Updated: Sep 25
As soon as we started driving west from Kansas City International Airport Monday, I fell in love again with late afternoon light play and the light bright green of high spring punctuated by redbuds. There’s nothing like spring in Kansas or, from my limited sampling, the Midwest. Every manner of purple, white, pink, and peach blossom shimmies along with every manner of billowing, wispy, banked, or surging clouds.
When I first catapulted out of New Jersey (as so many do although NJ has extensive beauty of its own) in January of 1979 to finish my BA in Columbia, Missouri, I had no idea what winter would give way to, and when it happened that April, I missed many an Algebra class because I was stopped in my tracks outside my dorm by a redbud, a purple creature of great splendor. That, and Mexican food (its own kind of beauty), showed me worlds beyond my limited vision and taste buds. The color of the sky, sometimes almost a Maxfield Parrish painting come to life, in early twilight also threw me to the ground where I lay for long stretches (before I knew about ticks and chiggers).
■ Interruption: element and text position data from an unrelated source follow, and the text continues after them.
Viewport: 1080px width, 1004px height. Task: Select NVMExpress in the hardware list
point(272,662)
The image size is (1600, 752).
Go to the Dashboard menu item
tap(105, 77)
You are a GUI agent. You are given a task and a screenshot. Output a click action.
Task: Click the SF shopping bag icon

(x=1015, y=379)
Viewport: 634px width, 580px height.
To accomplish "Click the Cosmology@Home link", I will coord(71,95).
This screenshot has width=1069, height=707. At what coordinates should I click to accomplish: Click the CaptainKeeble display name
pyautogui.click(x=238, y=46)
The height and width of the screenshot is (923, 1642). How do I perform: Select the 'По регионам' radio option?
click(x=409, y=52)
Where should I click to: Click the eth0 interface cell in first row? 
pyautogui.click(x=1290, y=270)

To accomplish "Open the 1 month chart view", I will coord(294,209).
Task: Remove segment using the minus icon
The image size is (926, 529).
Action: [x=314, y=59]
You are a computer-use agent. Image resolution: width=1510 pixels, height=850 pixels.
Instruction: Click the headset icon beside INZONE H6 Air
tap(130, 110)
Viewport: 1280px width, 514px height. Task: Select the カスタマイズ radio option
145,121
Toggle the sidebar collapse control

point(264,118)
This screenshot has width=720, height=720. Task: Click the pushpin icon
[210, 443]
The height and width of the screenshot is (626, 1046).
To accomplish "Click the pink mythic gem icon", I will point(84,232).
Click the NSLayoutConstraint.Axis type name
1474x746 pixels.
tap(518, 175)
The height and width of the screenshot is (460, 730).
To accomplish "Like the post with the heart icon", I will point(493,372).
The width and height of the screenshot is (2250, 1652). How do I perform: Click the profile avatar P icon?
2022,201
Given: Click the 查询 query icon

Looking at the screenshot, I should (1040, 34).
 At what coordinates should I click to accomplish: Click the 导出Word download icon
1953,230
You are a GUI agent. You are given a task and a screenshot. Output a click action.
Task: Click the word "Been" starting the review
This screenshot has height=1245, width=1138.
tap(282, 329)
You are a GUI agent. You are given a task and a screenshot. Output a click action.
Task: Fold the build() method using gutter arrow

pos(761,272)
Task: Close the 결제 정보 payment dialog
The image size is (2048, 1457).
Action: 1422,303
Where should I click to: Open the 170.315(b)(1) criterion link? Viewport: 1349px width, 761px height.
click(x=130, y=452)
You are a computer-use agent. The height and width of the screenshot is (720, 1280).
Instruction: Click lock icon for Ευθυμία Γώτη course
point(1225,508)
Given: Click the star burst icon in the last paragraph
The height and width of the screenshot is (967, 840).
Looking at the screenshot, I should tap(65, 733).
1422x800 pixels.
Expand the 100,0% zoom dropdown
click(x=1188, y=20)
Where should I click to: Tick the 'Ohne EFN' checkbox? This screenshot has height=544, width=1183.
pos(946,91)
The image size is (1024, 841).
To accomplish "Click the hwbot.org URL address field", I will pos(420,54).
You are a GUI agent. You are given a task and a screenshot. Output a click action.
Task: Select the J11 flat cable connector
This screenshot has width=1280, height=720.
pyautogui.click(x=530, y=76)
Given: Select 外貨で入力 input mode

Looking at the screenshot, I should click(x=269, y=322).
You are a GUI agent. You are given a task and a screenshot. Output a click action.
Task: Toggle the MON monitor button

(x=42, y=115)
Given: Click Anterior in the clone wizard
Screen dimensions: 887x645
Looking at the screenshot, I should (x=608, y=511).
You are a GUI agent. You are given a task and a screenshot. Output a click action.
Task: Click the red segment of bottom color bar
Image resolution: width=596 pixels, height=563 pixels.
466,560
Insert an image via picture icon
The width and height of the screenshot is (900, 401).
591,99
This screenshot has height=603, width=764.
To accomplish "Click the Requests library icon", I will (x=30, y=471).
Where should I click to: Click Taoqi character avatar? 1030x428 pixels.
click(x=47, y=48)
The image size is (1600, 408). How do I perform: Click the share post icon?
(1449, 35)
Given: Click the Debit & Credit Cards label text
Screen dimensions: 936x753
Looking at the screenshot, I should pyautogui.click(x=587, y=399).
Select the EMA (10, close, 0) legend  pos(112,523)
At the same time, I know this poem by Wu Men Hui-k’ai (1183 – 1260) tells us how to live:
Ten thousand flowers in spring, the moon in autumn, a cool breeze in summer, snow in winter. If your mind isn’t clouded by unnecessary things, this is the best season of your life.
Having just come from Orlando to be with my mom and sister, I sought out the beauty of the now then and there in temperatures as high as high humidity: the live oaks massive as Godzilla, the scent of a white magnolia as large as my face, the turquoise shimmer on the water in a pool and the delicious cool of that water on my face, and the first bite into a particularly good falafel.
Back home, I’m swimming through the season of ten thousand flowers, trying to see more than a few hundred. Today in big wind with storms on the horizon, I’ll go on another beauty walk, reminding myself that sometimes more than usual, the most beautiful thing is now.